‘Righteous Gemstones’ Concludes Danny McBride's Unholy Trinity

"The Righteous Gemstones" skewers the Osteen-esque religious zealots who preach the Good Word while stuffing their pockets

Sep 24, 2019 at 12:04 pm
click to enlarge The cast of "Righteous Gemstones" - Ryan Green/HBO
Ryan Green/HBO
The cast of "Righteous Gemstones"

Since 2009, Danny McBride, alongside Jody Hill, has been creating dark comedy masterpieces for TV with Eastbound & Down and Vice Principals (and before that, their debut film The Foot Fist Way). He brings his signature bombastic, bad boy humor to each of his roles, from washed-up pro baseball player Kenny Powers to power-hungry high school administrator Neal Gamby. Now, in The Righteous Gemstones (10 p.m. Sundays, HBO) — apparently completing McBride and his collaborator’s trilogy of comedy series — he brings that brand to church as a filthy rich televangelist.

Each of these shows have progressively featured more of an ensemble cast: Eastbound & Down is synonymous with Kenny Fuckin’ Powers; Vice Principals chronicled the feuding friendship of two wildly different coworkers; here the scope widens even more to include an entire dysfunctional family of damaged demigods — and deservingly so. 

A perfectly-cast John Goodman plays patriarch Eli Gemstone, who built a ministry into a megachurch and is blessed with God’s bounty in the form of donations from legions of followers. When he’s not counting checks, he’s mediating squabbles between his spoiled grown children. 

Eli’s oldest, mutton-chopped son Jesse (McBride) is poised to take the family throne. He’s got the perfect family, including a hot wife (Cassidy Freeman) who looks the other way,  minus one estranged son. A maverick minister, Jesse is set on growing the company’s, er, church’s reach, until he’s threatened with evidence of his sinful side, ready to be exposed. 

The much younger Kelvin (Adam DeVine) is a faux-hawk sporting, deep-V wearing youth minister. He’s not a regular pastor, he’s a cool pastor, converting troubled kids one at a time starting with oddball satanist-turned-right-hand-man Keefe (Tony Cavalero). Lastly (fittingly) is middle sister Judy (scene-stealing Vice Principals alum Edi Patterson), a perpetual Jan Brady relegated to menial secretary work while the men enjoy church leadership roles. 

Then there’s Baby Billy Freeman (Walton Goggins), Eli’s brother-in-law who’s been tapped to lead a new church location. When you’re dealing with a talent like Goggins, you’ve got to give him a wild, multifaceted, meaty role, and Baby Billy is just that: charismatic, but conniving as the snake in Eden.

The Righteous Gemstones skewers the Osteen-esque religious zealots who preach the Good Word while stuffing their pockets, and the Gemstones are pushing out smaller local churches by opening annex locations in shopping malls. That hypocrisy is best represented by Jesse, while the others are (dare I say) more nuanced. 

I was expecting everyone in this family to be bad apples, but they’re not that cut and dry. Eli is, at heart, a good guy, forever broken after losing his wife, just kind of floating through the life he created that ended up spoiling his children. There’s that latent sadness that always bubbles up in McBride’s shows — an emotional gut-punch for every 10 belly laughs.

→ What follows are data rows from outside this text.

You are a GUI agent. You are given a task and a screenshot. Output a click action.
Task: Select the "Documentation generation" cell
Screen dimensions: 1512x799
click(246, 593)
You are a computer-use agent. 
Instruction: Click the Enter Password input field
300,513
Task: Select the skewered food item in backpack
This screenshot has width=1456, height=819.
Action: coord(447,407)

Gemstones is not all fire and brimstone. There’s also a hilarious blackmail storyline with bumbling criminals and a fantastic ’80s flashback episode delves into some of the Gemstone family dynamics. The latter offers a glimpse at their late matriarch, whom Eli loved so much (a fantastic one-episode turn for Jennifer Nettles), and explores Eli’s tumultuous relationship with her brother Baby Billy. (And a not-to-be-forgotten musical number that will have you singing about running around with a pickle in your mouth.)

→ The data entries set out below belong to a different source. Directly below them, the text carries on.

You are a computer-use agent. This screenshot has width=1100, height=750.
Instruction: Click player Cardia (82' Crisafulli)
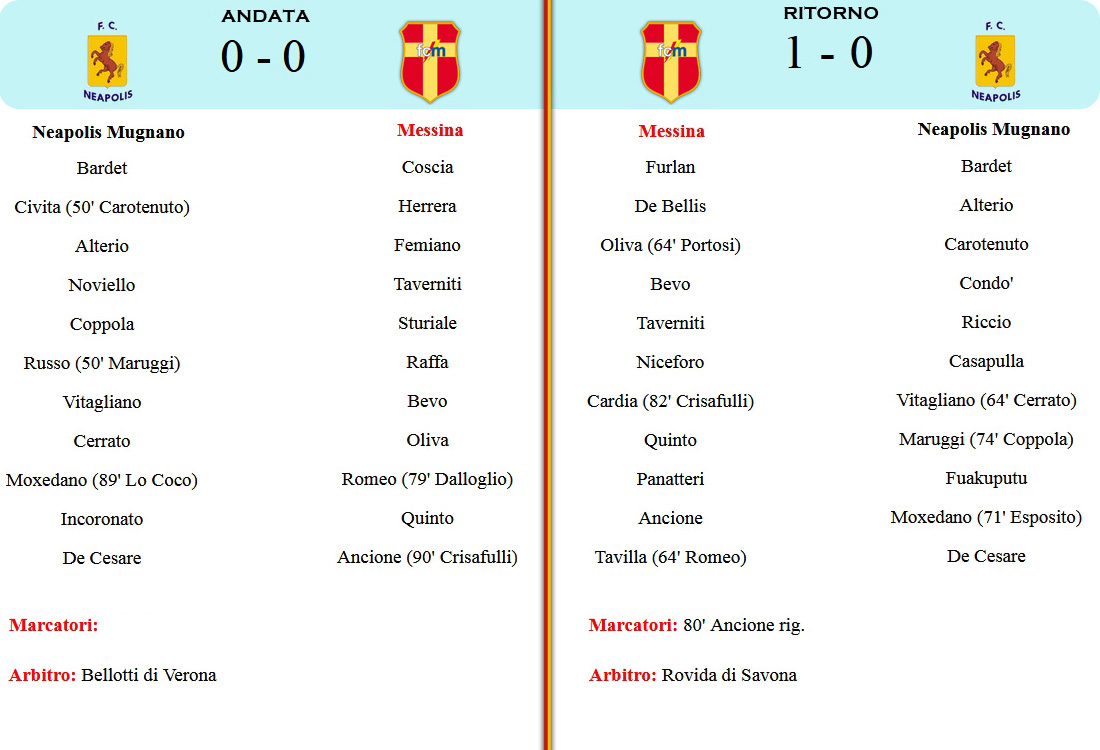click(x=671, y=401)
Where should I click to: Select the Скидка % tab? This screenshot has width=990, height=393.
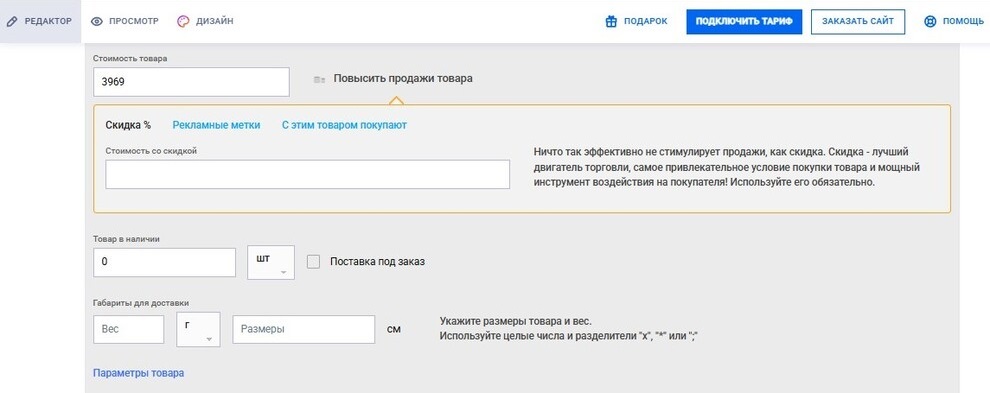[128, 125]
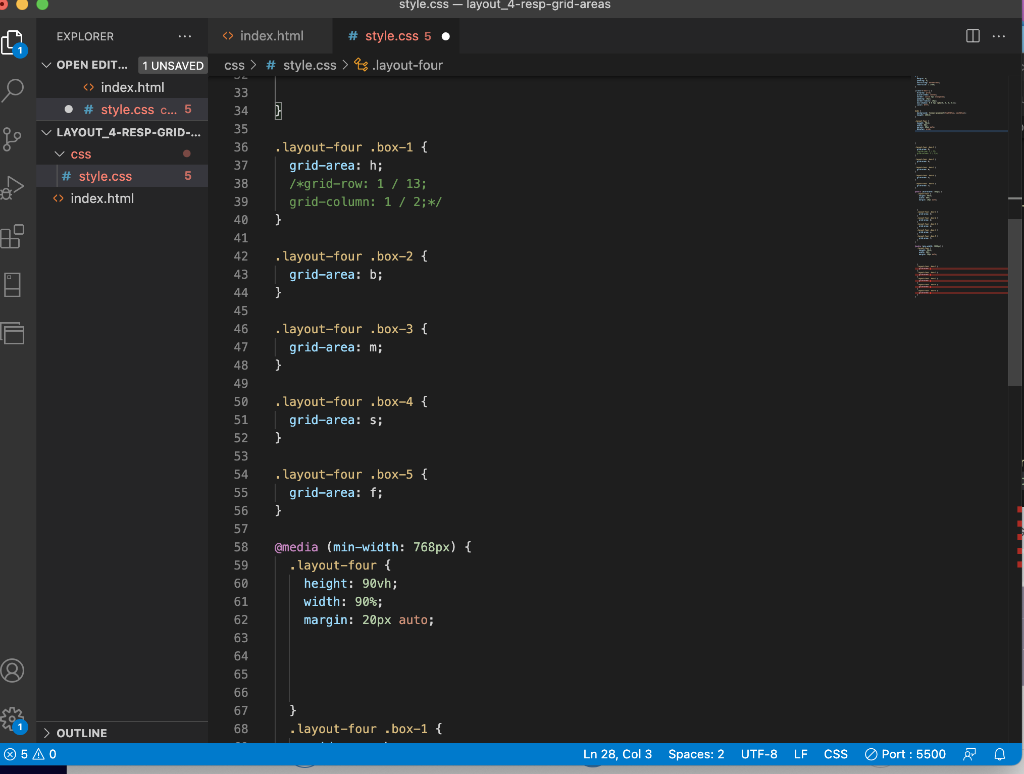The image size is (1024, 774).
Task: Click the Port: 5500 Live Server button
Action: point(905,754)
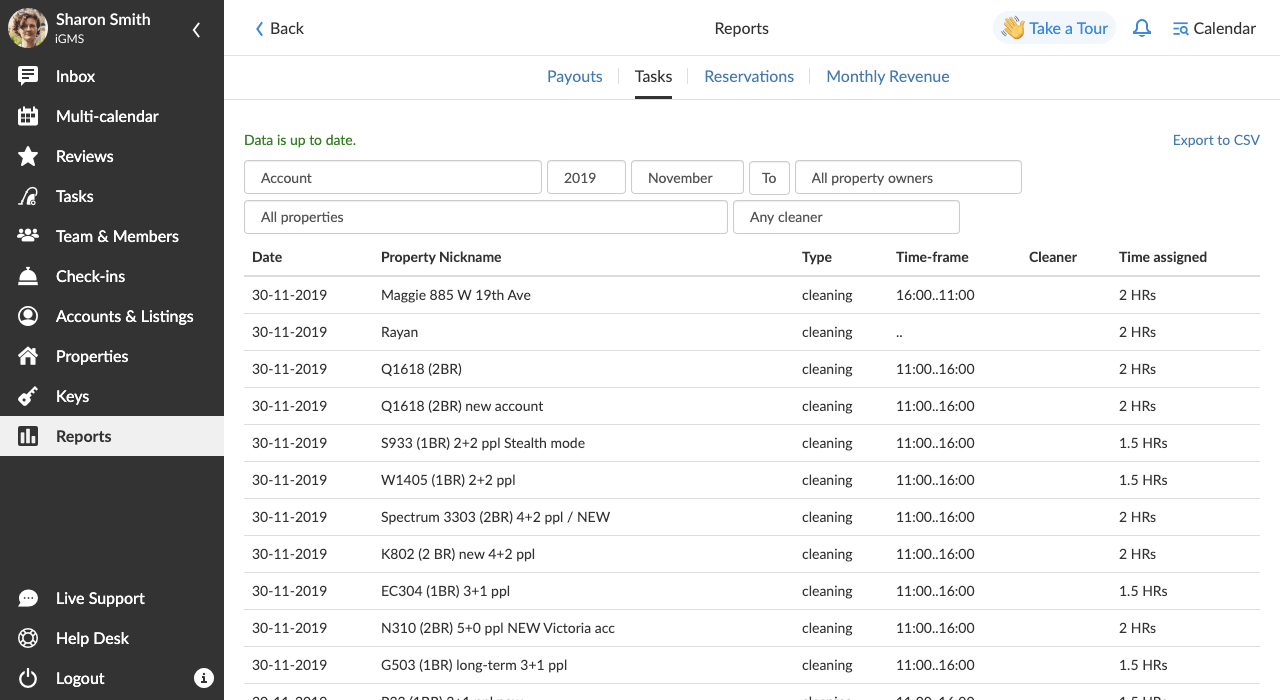Switch to the Monthly Revenue tab
This screenshot has height=700, width=1280.
888,76
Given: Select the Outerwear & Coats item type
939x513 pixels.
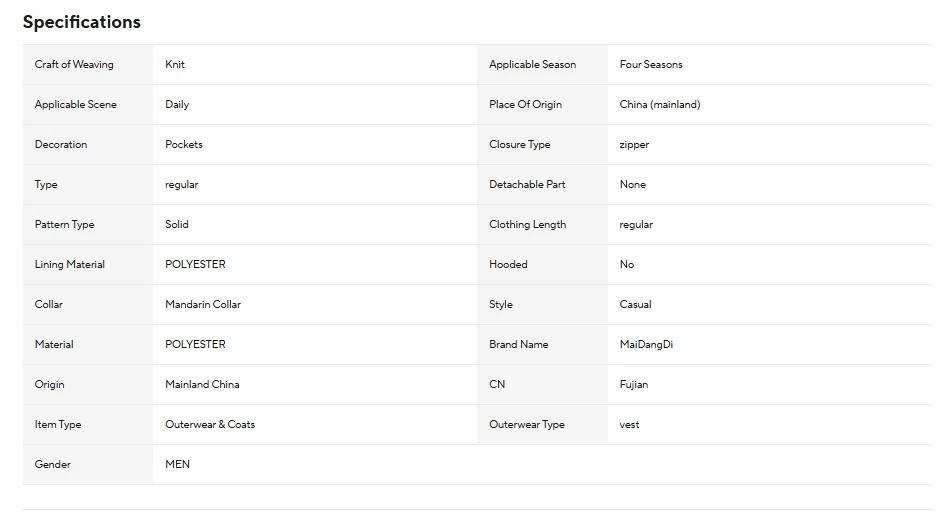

McBride has perfected playing the overly confident asshole with unmatched delivery, so hateable and yet so hilarious. Beneath the bravado of all his characters is a broken-down man, exposing the male fragility that belies toxic masculinity. Kenny, Neal and Jesse are all the type of guy who complain that people are too sensitive today, but absolutely melt down if someone disagrees with them or doesn’t take them seriously. The fact that McBride can play these types of characters for a decade — during which political correctness has supposedly become more important — while keeping the comedy firing on all cylinders is a testament to his talent.

While The Righteous Gemstones may be the final chapter in McBride’s hilarious unholy trinity, he has said he hopes this series continues longer than either of the previous shows. For now, it’s just been picked up for a second season. Hallelujah!